======== Records supplied

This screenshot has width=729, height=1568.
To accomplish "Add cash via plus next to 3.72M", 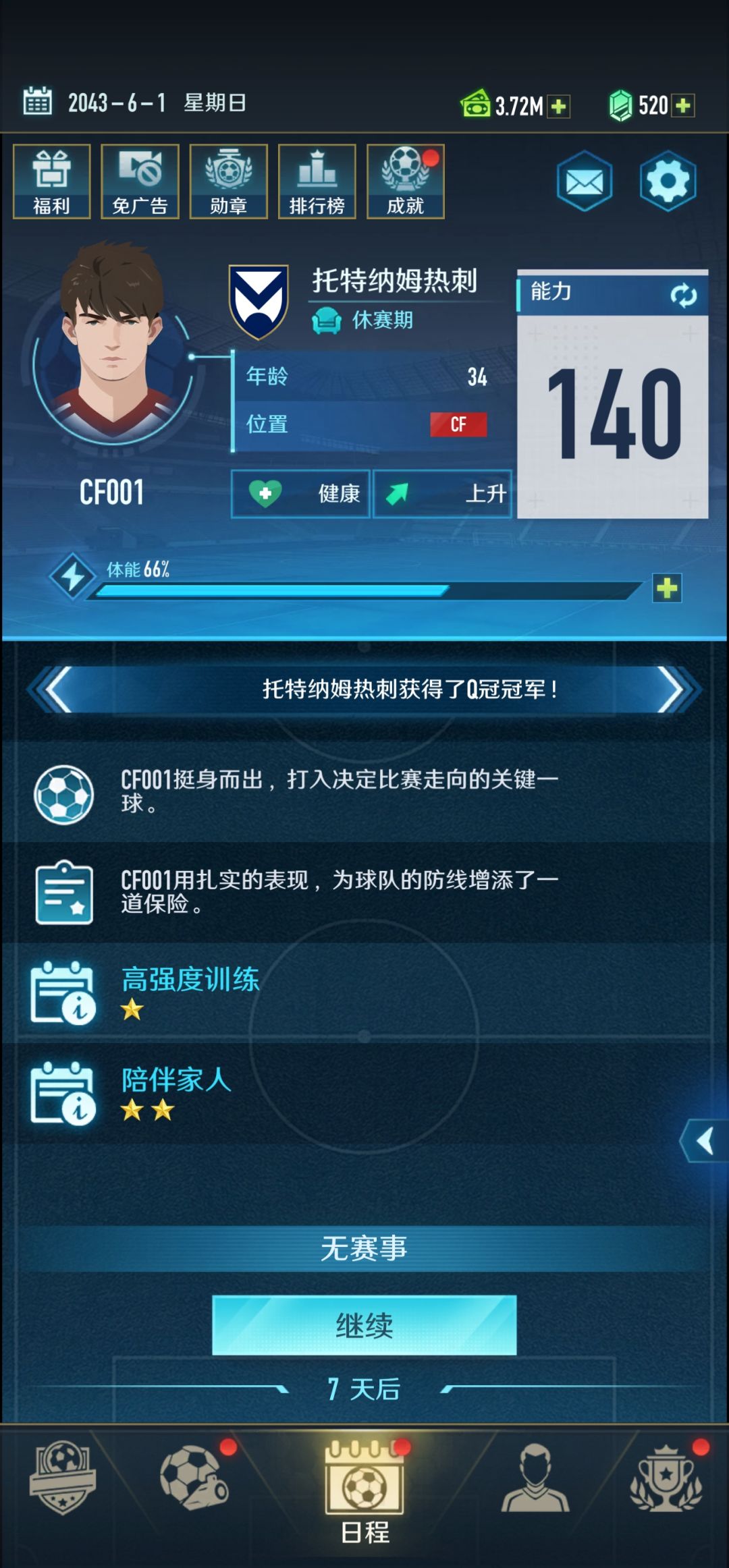I will (558, 106).
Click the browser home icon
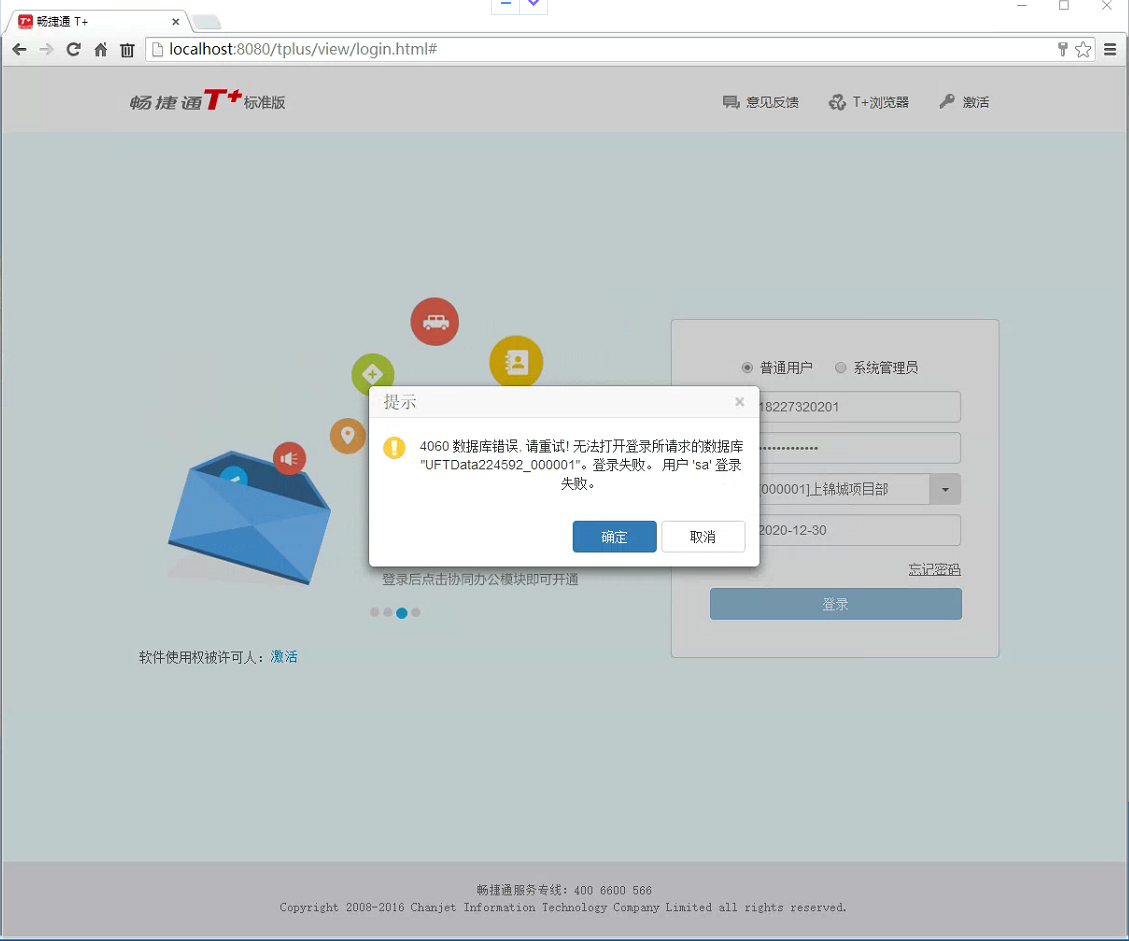Viewport: 1129px width, 941px height. (x=100, y=49)
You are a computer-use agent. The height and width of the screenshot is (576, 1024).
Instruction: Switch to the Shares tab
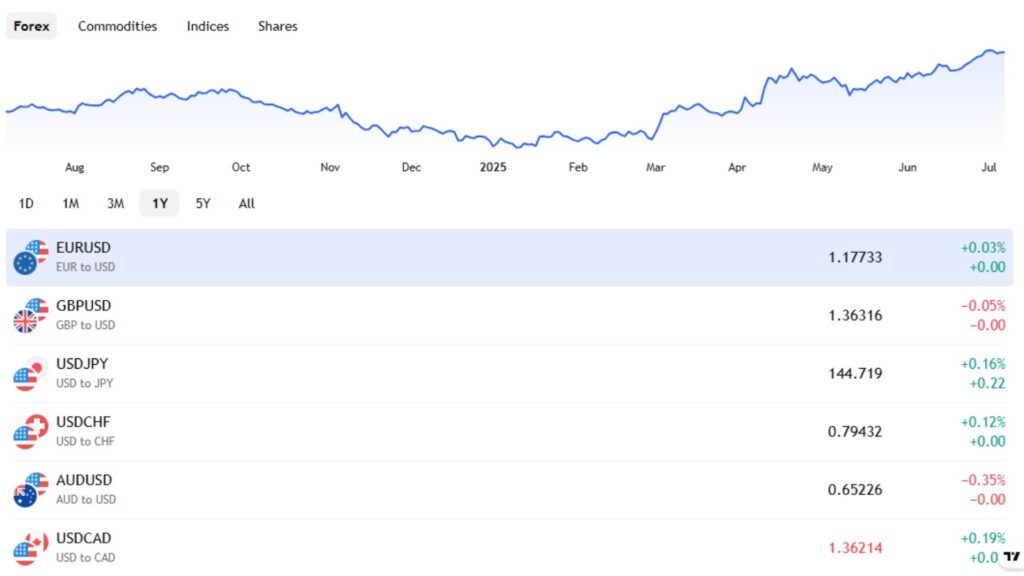[277, 26]
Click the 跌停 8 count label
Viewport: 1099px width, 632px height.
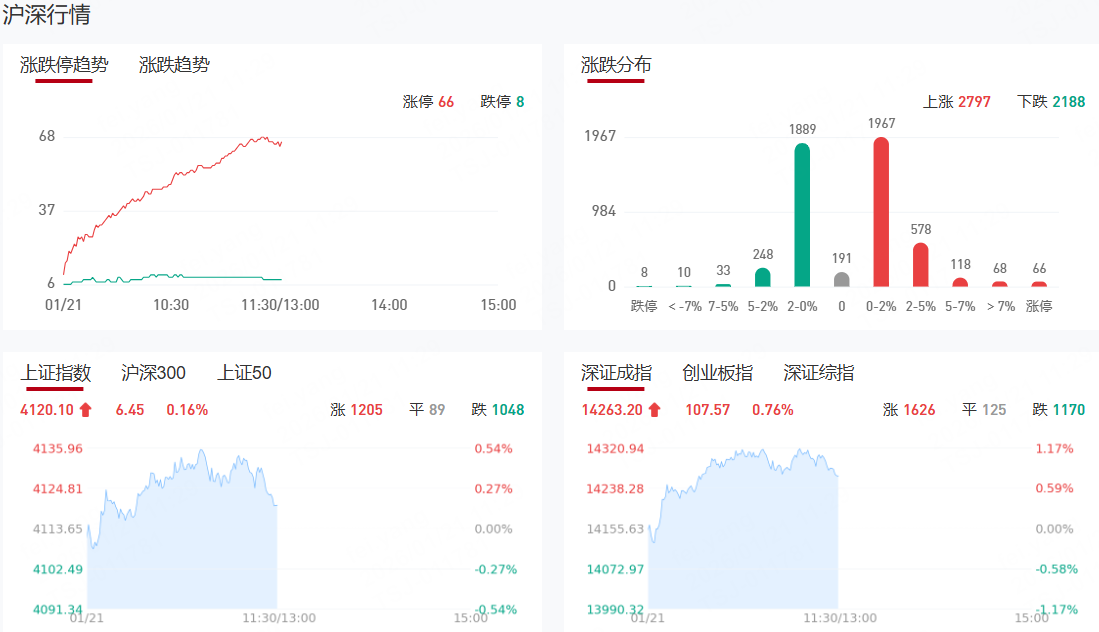[x=502, y=101]
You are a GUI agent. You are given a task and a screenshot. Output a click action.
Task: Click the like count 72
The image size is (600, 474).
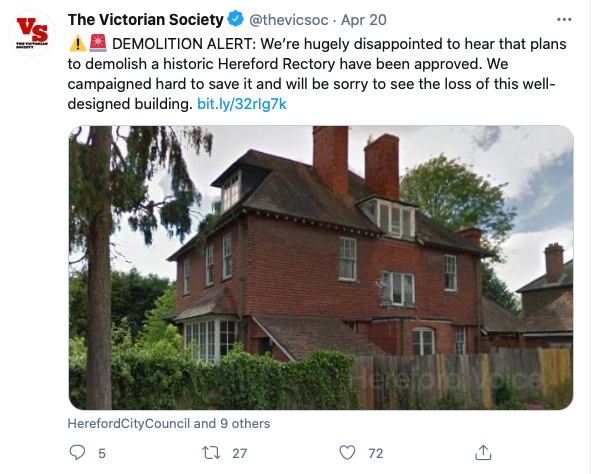point(376,453)
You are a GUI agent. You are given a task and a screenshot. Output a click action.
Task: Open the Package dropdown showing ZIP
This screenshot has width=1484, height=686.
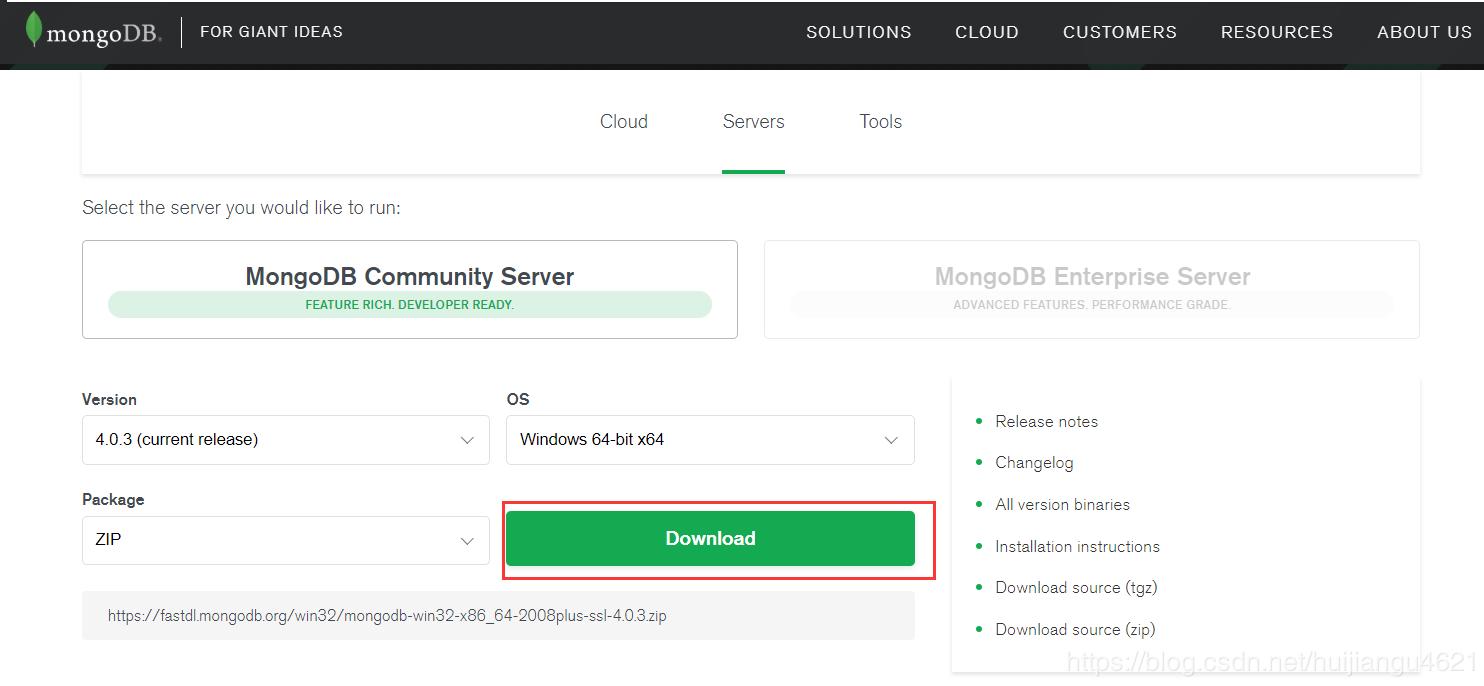pyautogui.click(x=285, y=540)
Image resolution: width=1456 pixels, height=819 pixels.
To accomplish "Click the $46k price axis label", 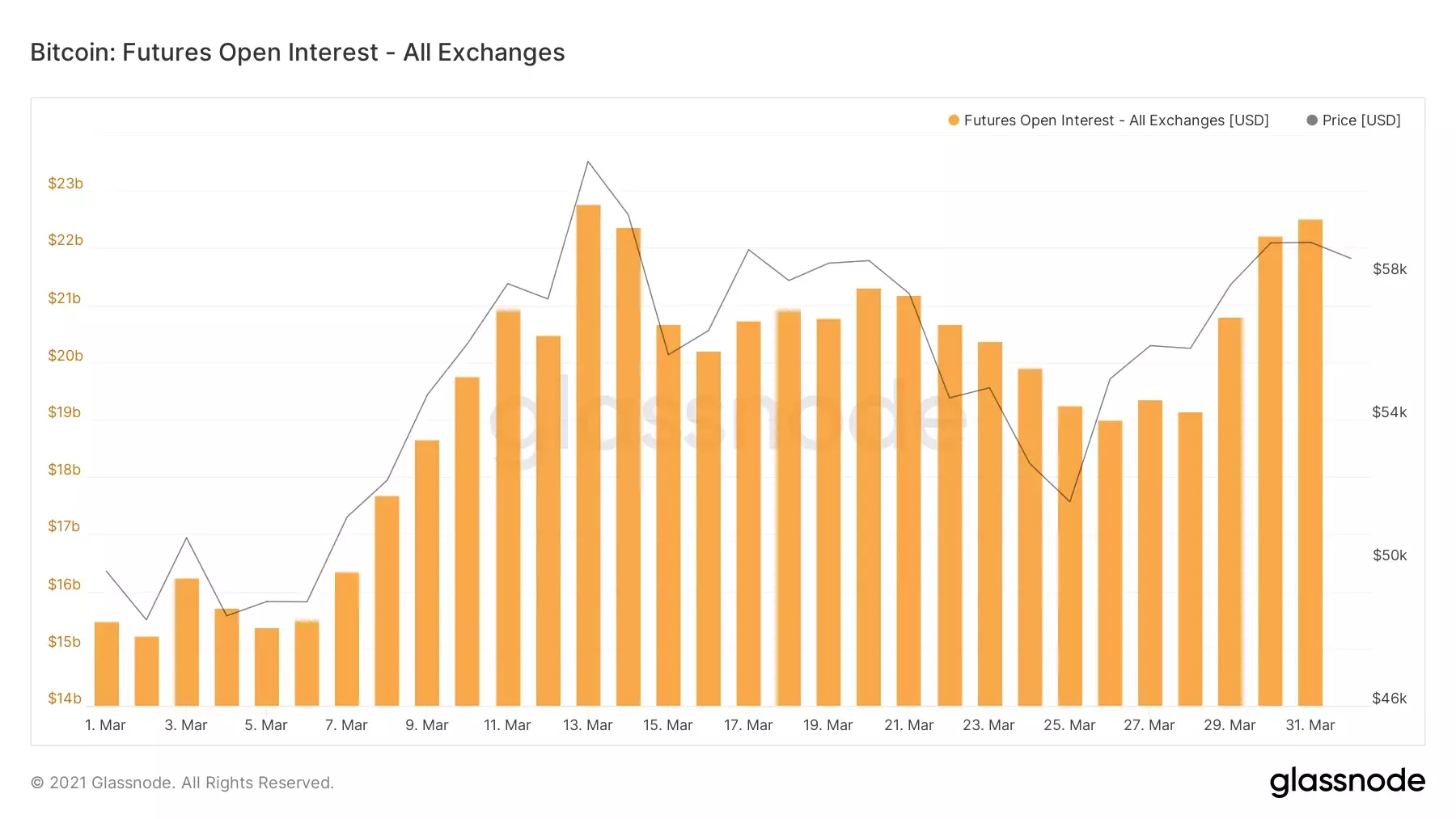I will coord(1390,699).
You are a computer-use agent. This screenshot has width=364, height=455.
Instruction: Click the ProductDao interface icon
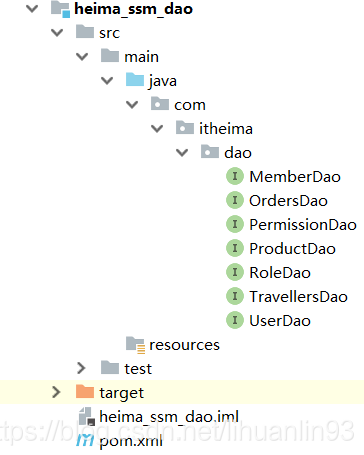[235, 248]
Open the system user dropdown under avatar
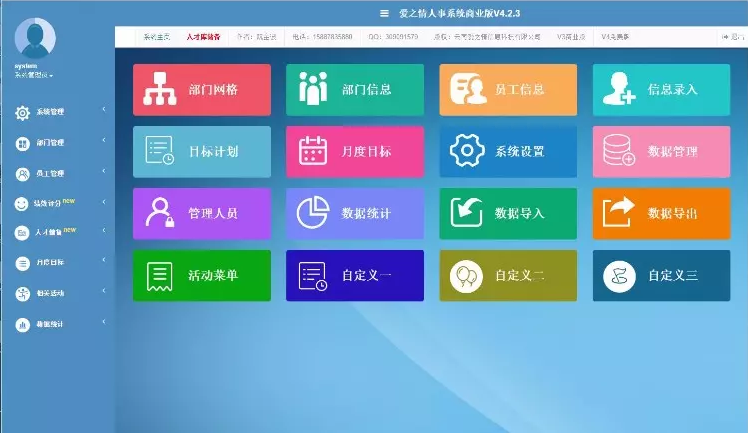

================

**Brief:** Your task is to copy each line of the listing that holds the word "dropdown".

**Answer box:**
Task: Open the Package dropdown showing ZIP
Open the system user dropdown under avatar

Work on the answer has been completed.